大統領は「好きなことができる」かもしれないが、CMOはそうはいかない。消費者やCFOが不安を抱えるなか、マーケターはさらに厳しい予算管理や短縮されたキャンペーン企画期間、ブランド構築からパフォーマンスマーケティングへの回帰、そしてAIが業務モデルをいかに再構築するかという課題に直面している。
「高速道路を走っていて、誰かがブレーキを踏むと、皆がブレーキを踏む。それが今の経済状況だ」と語るのは、マーケティング・エクスペリエンス企業QuadのCMOであるジョシュ・ゴールデン氏だ。「選挙後や関税の行方を誰もが注視していた結果、不確実性が波紋のように広がったのだ」
この不確実性の波はすでにマーケターの収益にも影響を与えている。米Gartnerの調査によると、2025年のマーケティング予算は横ばいとなっており、マクロ経済の状況が改善しなければ削減される可能性もある。上半期は現状維持で乗り切れたとしても、下半期に向けてはそうはいかない。特に、新学期やホリデーシーズンといった重要な時期を控えているからである。
「この不確実性の渦の中で、CMOたちは『火薬を乾かしておく』──つまり、慎重に動くことを選んだ」と語るのは、Gartnerのマーケティング部門で副社長アナリスト兼主席研究員を務めるユアン・マッキンタイア氏である。「上半期には、多くのCMOは皆、どう動くべきか判断できずにいたが、後半には明確な意思決定を迫られることになる」
GartnerがCFOのデータを分析したところ、たとえ関税に実質的な変化がなくても、2025年中に予算削減の可能性が高いことが示唆されている。わずかでも経済悪化の可能性があるだけで、CFOたちはすでにコストの最適化と人員削減を推進し始めている。

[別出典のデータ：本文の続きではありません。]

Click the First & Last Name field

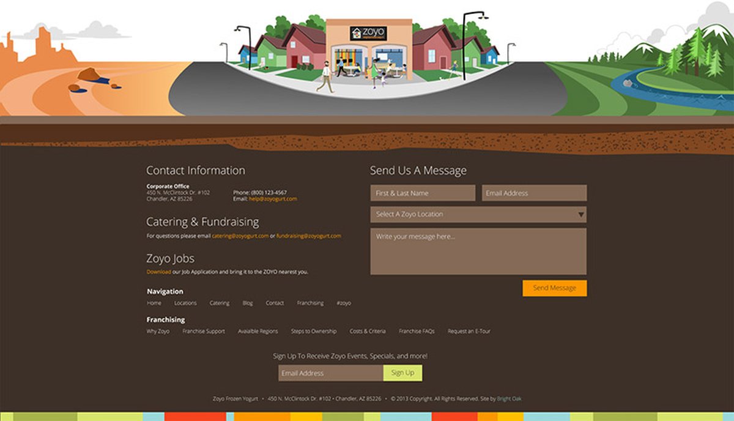pyautogui.click(x=422, y=193)
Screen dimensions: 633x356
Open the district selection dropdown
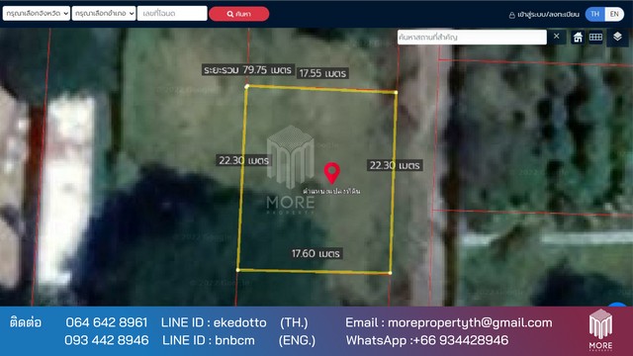tap(104, 13)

「最終的には、全てが“空気感(バイブス)”の問題になる。そして残念なことに、その空気感が企業の重要な意思決定に非常に大きな影響を与える」と、マッキンタイア氏は語る。
CMOは、すでにこうした悪い雰囲気を肌で感じ取っている。将来的な予算削減への備えとして、多くのマーケターは予算の再配分を開始しており、広告費などの有料メディアがマーケティング全体の支出に占める割合は30.6%に上昇(前年は27.9%)した。また、39%のCMOが今後1年以内に代理店費や社内人件費を削減する意向を示している。

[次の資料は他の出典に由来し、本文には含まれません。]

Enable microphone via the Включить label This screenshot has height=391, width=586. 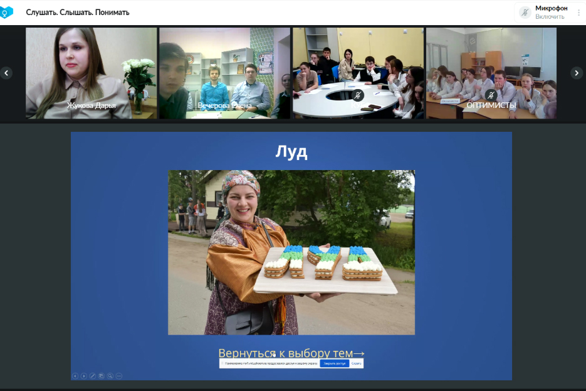pos(549,17)
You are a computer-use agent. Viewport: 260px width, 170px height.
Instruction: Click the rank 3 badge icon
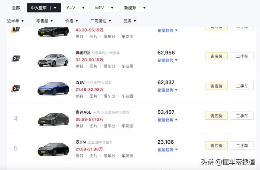(x=16, y=89)
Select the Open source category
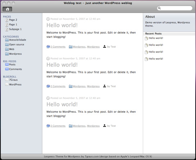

「CMOたちは明らかに“賭け”に出ている。他の領域の優先順位を下げる一方で、メディア投資こそがこの不安定な環境の中で目標を達成するための鍵になると見ている」とマッキンタイア氏は分析する。
「もしかすると、これが“新たな常態(ニューノーマル)”なのかもしれなお。そしてそれを理解していれば、私たちはその状況に積極的に適応し、競争優位として活用することができる」
リサ・コール(CMO, 2X)
代理店費を削減しようとする動きは、手数料ベースのコストを最小限に抑えたいマーケターにとって、大手代理店には有利に働く一方で、専門性の高い小規模代理店には不利となる可能性がある。その結果、すでに切迫している代理店に対して、少ないリソースでより多くの成果を求める圧力がかかる。また同様の問題は、マーケティングを支える社内スタッフにも及ぶ可能性がある。いずれのコストセンターに対しても削減を進めることは、予期せぬ悪影響を招くおそれがある。
「CMOは十分に注意すべきだ」と、マッキンタイア氏は警告する。「社内人材に対しても、専門性の高い貴重な代理店との関係に対しても、誤った判断をすれば生産性の低下を招きかねない」
2025年上半期の教訓は、マーケティング計画を年間または半期単位で立てる時代が終わりつつある、ということかもしれない。立て続けに発生する危機の混乱を回避するためには、90日単位のサイクルで柔軟に対応する姿勢が有効だろう。
「もしかすると、これが“新たな常態(ニューノーマル)”なのかもしれない。それを理解していれば、私たちはその状況に前向きに適応し、競争優位に変えることができる」と語るのは、B2Bマーケティング企業2XのCMO、リサ・コール氏だ。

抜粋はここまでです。